The line with the opening code fence may optionally contain some text
following the code fence; this is trimmed of leading and trailing
whitespace and called the [info string](@). If the [info string] comes
after a backtick fence, it may not contain any backtick
characters. (The reason for this restriction is that otherwise
some inline code would be incorrectly interpreted as the
beginning of a fenced code block.)
The content of the code block consists of all subsequent lines, until
a closing [code fence] of the same type as the code block
began with (backticks or tildes), and with at least as many backticks
or tildes as the opening code fence. If the leading code fence is
indented N spaces, then up to N spaces of indentation are removed from
each line of the content (if present). (If a content line is not
indented, it is preserved unchanged. If it is indented less than N
spaces, all of the indentation is removed.)

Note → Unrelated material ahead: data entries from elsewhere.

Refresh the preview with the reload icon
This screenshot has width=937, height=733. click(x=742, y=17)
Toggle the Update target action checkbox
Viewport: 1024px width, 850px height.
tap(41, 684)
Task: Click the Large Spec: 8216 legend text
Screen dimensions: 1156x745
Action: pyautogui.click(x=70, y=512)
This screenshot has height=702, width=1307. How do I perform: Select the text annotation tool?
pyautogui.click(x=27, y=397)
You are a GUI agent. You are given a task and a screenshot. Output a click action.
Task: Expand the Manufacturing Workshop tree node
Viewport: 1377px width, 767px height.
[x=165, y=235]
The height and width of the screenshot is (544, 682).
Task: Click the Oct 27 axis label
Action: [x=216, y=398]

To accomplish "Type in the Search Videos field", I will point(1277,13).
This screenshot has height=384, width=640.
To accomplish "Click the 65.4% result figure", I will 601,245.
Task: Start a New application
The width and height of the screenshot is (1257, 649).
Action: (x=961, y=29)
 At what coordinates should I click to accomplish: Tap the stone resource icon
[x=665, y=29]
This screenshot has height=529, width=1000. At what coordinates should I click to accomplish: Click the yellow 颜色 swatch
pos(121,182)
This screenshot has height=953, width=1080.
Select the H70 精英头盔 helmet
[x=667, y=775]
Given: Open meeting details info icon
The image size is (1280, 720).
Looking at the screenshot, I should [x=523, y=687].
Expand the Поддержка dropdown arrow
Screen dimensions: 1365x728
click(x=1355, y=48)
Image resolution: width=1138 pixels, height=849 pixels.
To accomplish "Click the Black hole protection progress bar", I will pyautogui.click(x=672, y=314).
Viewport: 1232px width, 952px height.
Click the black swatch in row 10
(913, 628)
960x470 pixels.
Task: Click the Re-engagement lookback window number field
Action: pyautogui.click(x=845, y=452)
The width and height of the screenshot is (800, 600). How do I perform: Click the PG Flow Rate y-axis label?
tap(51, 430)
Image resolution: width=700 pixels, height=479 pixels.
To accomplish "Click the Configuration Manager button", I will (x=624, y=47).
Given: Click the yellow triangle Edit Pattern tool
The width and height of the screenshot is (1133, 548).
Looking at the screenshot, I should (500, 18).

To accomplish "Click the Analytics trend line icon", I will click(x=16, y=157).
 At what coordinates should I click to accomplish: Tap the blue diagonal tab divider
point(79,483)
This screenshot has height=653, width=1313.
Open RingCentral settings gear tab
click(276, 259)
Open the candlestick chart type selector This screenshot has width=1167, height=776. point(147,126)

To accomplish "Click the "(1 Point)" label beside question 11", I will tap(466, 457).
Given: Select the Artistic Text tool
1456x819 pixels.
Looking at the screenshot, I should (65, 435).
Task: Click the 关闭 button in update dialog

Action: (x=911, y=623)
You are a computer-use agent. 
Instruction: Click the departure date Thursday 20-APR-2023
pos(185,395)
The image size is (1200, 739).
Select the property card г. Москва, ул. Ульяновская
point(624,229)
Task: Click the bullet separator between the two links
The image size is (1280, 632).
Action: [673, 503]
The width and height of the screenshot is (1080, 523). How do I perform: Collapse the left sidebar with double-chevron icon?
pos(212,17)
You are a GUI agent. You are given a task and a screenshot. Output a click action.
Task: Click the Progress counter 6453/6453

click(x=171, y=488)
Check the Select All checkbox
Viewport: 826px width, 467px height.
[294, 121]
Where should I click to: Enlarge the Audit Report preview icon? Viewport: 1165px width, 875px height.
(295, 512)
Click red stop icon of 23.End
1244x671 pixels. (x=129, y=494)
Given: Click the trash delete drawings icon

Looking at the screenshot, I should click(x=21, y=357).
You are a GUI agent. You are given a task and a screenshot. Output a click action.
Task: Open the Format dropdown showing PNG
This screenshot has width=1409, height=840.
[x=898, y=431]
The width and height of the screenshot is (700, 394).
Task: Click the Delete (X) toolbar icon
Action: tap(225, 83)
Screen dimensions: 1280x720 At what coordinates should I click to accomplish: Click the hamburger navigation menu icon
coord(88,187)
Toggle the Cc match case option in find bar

The closing code fence may be indented up to three spaces, and may be
followed only by spaces, which are ignored. If the end of the
containing block (or document) is reached and no closing code fence
has been found, the code block contains all of the lines after the
opening code fence until the end of the containing block (or
document). (An alternative spec would require backtracking in the
event that a closing code fence is not found. But this makes parsing
much less efficient, and there seems to be no real down side to the
behavior described here.)
A fenced code block may interrupt a paragraph, and does not require
a blank line either before or after.
The content of a code fence is treated as literal text, not parsed
as inlines. The first word of the [info string] is typically used to
specify the language of the code sample, and rendered in the `class`
attribute of the `code` tag. However, this spec does not mandate any
particular treatment of the [info string].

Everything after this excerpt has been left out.